1946 outlook for the U.S. Navy

USS Iowa (BB-61), 1946

Charles M. Hatcher, of “Our Navy magazine, September 1946, after reading about the 2 bomb explosions on Bikini Atoll, came across the discussion as to whether those tests proved to render navies obsolete.  Here is an excerpt from that article, written in September 1946.  Do you feel it still applies today?

The battleship was obsolescent long before the A-bomb, proven so by Billy Mitchell on the Atlantic Coast, Taranto, Pearl Harbor and Malaya merely lent emphasis to the knowledge and belief of airmen that airborne bombs and torpedoes would and could sink any ships built.

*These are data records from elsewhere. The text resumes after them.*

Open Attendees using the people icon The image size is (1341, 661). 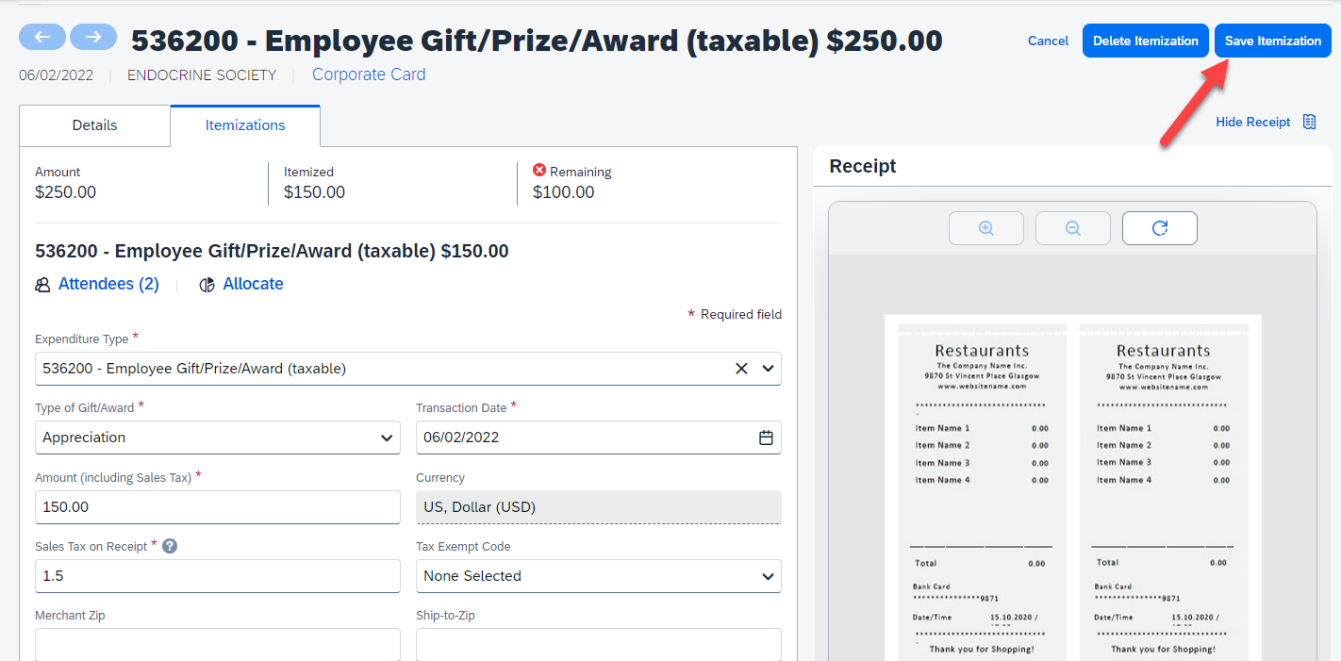[x=42, y=283]
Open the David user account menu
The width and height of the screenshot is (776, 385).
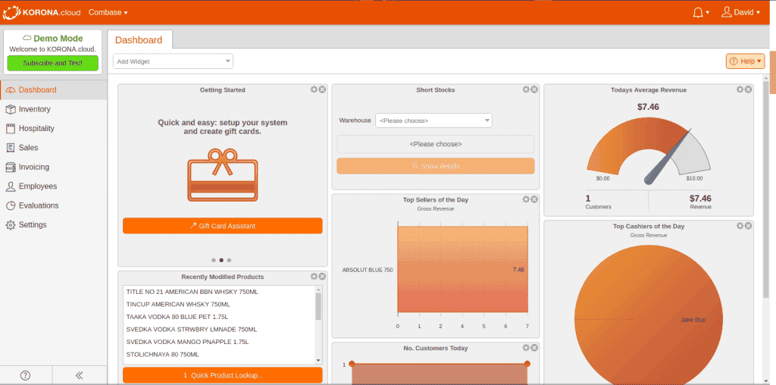click(740, 12)
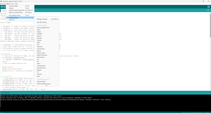Open the tab dropdown arrow below Serial Monitor

click(208, 10)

The US Navy tacitly recognized the departure of Line-of-battle tactics when it brilliantly organized its task forces, train-fleets and amphibious assault groups.

That it was taken by the scruff of the neck and damn well forced to do some brilliant improvising when the battle fleet was blotted out at Pearl.  But that the US Navy high command did come up with some tremendous ideas, the recently won global war will attest.  And that this same leadership might reasonably be expected to be alert to continuing new ideas, tactics and strategy should seem logical to any by the blindly partisan or the uninformed.

LST-731

The US Navy needs to worry about John Q. Uninformed.  Assailed by enough propaganda and blinded by continuous smoke clouds of half truth, the general public may in time forget the concrete exploits which won the Pacific War and made the European campaigns possible.

He may consent to a drying up of funds for experiment, practice and construction – as happened after the first World War.  And then he’ll wonder what hit him when a catastrophic emergency explodes all over an undertrained, under-built and under-researched fighting outfit.

We can count on this: if there is a U.S. Navy in the future, it will be largely an aviation Navy plus submarines.

Obviously, it’s the job of every man in this outfit, seaman deuce on up, to start worrying about his Navy if he believes in anything… Volunteering as a sailor and saying to hell with whining or letters of complaint to Congressmen, then he’d better scram out.  We’ve got a rugged cruise ahead.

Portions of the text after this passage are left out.